━━━━━ Teks yang Diberikan ━━━━━
Menghargai Tugas Wartawan

Loading

Oleh: Enderson Tambunan

Ilustrasi

MASIH ada pihak yang melakukan perlakuan buruk kepada wartawan saat melakukan tugas jurnalistik atau peliputan di lapangan. Masih ada pihak yang curiga akan pekerjaan jurnalistik, sehingga menyembunyikan informasi, yang sesungguhnya amat penting diketahui oleh khalayak ramai.

Perlakuan buruk demikian, tidak hanya terjadi di Tanah Air, juga di luar negeri. Kisah seperti itu sering diungkapkan oleh media massa dan menggema secara global.Tapi, perlakuan buruk tak juga berhenti. Mengapa begitu? Jawabannya tentu, kurangnya pemahaman akan tugas wartawan, yang sesungguhnya adalah pelayanan publik.

Kita mengedepankan soal tugas dan atau profesi wartawan ini terkait dengan peringatan 65 tahun pers nasional, yang puncak peringatannya berlangsung di Kupang, Nusa Tenggara Timur, pada 9 Februari 2011. Membicarakan pers, berarti pula membicarakan wartawan, sebagai bagian dari pers. Dalam kaitan ini, sudah puluhan tahun kita mengenal pers nasional, dengan semua bentuk perjuangannya, mulai masa pergerakan kemerdekaan hingga era reformasi saat ini.

Kode Etik

Wartawan pasti menjaga nama baiknya dan nama baik penerbitannya, dengan tetap berpedoman pada Kode Etik Jurnalistik (KEJ). Apalagi kehidupan pers diatur oleh undang-undang, yakni UU Nomor 40 Tahun 1999 tentang Pers. Wartawan pun tak dingin direpotkan oleh urusan bantah-membantah terkait dengan pemberitaannya. Dan wartawan tak ingin dihukum lantaran tidak profesional atau mencemarkan nama baik orang.

Wartawan terjun ke lapangan dengan bekal kompetensi, yang diperoleh dari pendidikan formal dan pelatihan singkat di perusahaan dia bekerja. Pada umumnya perusahaan penerbitan dan penyiaran lebih dulu melatih reporternya sebelum diterjunkan ke lapangan. Kompetensi itu secara umum menyangkut, pertama, kesadaran akan etika dan hukum, kepekaan jurnalistik, serta pentingnya jejaring dan lobi. Kedua, pengetahuan yang mencakup teori dan prinsip jurnalistik, pengetahuan umum, dan pengetahuan khusus. Ketiga, keterampilan yang mencakup kegiatan mencari, memperoleh, memiliki, menyimpan, mengolah, dan menyampaikan informasi (6M), serta melakukan riset/investigasi, analisis/prediksi, dan menggunakan alat dan teknologi produksi (Buku Panduan Hari Pers Nasional 2010).
━━━━━ Materi yang Ditampilkan ━━━━━
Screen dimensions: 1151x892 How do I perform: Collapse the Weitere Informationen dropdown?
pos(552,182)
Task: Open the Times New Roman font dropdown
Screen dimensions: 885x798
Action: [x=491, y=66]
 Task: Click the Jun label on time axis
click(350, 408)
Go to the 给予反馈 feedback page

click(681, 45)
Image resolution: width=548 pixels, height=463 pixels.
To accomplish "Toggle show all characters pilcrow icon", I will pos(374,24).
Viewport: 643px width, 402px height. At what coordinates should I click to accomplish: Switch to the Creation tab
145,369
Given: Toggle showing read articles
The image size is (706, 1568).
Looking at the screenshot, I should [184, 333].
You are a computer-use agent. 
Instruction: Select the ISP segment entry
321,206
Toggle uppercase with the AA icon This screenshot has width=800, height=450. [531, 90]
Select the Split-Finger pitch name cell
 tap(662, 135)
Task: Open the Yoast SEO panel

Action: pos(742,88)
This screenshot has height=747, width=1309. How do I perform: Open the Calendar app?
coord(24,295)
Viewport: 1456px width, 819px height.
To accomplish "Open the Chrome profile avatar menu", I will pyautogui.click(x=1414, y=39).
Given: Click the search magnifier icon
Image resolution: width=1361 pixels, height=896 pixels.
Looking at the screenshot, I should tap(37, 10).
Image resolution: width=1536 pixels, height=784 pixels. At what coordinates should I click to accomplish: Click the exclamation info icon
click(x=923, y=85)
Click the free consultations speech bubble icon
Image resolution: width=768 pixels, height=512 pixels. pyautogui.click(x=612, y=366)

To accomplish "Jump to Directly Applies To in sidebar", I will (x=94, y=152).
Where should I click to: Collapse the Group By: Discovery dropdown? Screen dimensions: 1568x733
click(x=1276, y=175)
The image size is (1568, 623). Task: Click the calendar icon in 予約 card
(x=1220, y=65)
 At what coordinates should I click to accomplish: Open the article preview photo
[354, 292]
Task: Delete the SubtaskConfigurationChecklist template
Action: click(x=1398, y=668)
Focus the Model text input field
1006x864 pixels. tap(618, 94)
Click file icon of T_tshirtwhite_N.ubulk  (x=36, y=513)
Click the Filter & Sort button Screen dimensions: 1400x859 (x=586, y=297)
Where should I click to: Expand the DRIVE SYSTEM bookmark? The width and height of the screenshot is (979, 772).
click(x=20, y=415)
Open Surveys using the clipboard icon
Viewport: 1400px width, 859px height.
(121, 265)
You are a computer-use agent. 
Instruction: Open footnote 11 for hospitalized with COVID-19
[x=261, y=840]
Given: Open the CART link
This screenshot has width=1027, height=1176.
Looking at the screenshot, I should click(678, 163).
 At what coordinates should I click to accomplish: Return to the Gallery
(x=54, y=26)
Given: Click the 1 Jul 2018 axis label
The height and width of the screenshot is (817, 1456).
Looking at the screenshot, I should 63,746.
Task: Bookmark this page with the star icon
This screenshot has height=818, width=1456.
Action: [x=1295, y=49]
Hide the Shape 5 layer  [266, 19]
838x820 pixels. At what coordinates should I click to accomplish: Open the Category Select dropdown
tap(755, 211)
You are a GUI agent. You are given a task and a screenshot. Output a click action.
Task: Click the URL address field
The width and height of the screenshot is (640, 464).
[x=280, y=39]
━━━━━
## Tugas 1
Jawablah pertanyaan berikut berdasarkan teks tentang tugas wartawan.
(a) Di mana puncak peringatan 65 tahun pers nasional berlangsung?
(b) Undang-undang apa yang mengatur kehidupan pers?
(c) Apa kepanjangan dari KEJ?
## Tugas 2
Sebutkan semua kegiatan yang termasuk dalam 6M menurut teks tentang tugas wartawan.
## Tugas 3
Tuliskan kembali tanpa perubahan bagian teks tentang tugas wartawan yang dibuka dengan kata-kata "Menghargai Tugas Wartawan" dan ditutup dengan "adalah pelayanan publik.".

## Hasil Latihan 1
(a) Di Kupang, Nusa Tenggara Timur, pada 9 Februari 2011.
(b) UU Nomor 40 Tahun 1999 tentang Pers.
(c) Kode Etik Jurnalistik.

## Hasil Latihan 2
mencari, memperoleh, memiliki, menyimpan, mengolah, menyampaikan informasi

## Hasil Latihan 3
Menghargai Tugas Wartawan

Loading

Oleh: Enderson Tambunan

Ilustrasi

MASIH ada pihak yang melakukan perlakuan buruk kepada wartawan saat melakukan tugas jurnalistik atau peliputan di lapangan. Masih ada pihak yang curiga akan pekerjaan jurnalistik, sehingga menyembunyikan informasi, yang sesungguhnya amat penting diketahui oleh khalayak ramai.

Perlakuan buruk demikian, tidak hanya terjadi di Tanah Air, juga di luar negeri. Kisah seperti itu sering diungkapkan oleh media massa dan menggema secara global.Tapi, perlakuan buruk tak juga berhenti. Mengapa begitu? Jawabannya tentu, kurangnya pemahaman akan tugas wartawan, yang sesungguhnya adalah pelayanan publik.